----- SOURCE RECORDS -----
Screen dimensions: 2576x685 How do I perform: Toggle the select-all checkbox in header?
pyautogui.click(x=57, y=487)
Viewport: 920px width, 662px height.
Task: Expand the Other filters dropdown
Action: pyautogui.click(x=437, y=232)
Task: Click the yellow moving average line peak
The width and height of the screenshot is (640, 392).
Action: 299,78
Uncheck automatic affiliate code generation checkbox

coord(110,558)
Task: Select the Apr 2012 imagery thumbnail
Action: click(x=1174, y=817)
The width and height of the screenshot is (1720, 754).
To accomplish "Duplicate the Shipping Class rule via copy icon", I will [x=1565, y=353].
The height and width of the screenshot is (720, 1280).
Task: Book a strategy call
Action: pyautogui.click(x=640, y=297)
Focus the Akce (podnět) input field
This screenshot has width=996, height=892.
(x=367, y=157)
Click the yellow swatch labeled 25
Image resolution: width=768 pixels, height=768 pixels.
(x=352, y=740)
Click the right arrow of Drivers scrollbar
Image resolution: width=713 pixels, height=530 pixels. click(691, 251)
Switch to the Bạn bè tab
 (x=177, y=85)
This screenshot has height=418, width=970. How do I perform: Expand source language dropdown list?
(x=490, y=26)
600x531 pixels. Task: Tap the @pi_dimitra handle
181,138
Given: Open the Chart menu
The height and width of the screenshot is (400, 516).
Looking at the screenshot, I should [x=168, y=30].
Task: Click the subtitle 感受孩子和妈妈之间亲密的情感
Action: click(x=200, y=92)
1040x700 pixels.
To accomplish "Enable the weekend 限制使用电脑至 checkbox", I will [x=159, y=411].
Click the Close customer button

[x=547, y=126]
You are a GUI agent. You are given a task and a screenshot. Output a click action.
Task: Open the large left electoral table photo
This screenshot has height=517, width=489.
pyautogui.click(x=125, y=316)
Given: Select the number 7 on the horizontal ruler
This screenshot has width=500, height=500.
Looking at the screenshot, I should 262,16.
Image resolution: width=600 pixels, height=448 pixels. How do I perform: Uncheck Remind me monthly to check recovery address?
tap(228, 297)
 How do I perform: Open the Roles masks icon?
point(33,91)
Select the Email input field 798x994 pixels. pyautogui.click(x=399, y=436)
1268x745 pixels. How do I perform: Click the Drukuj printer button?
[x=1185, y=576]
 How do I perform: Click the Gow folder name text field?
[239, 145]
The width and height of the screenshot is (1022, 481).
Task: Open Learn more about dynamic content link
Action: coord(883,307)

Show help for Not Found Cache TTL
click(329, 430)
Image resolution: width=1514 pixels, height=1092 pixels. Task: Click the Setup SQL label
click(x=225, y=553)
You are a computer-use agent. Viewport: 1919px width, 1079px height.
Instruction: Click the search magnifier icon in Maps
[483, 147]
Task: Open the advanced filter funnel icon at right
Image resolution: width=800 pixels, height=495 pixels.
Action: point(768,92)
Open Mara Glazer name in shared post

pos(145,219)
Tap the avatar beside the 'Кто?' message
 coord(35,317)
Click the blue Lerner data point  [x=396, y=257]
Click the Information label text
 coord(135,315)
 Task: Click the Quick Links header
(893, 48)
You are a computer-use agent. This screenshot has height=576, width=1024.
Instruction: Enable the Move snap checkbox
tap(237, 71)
-----
■ WORK REQUEST
Answer with a single number: the count of lines in the records that contain "computer".

■ RESULT OF THIS EXERCISE
2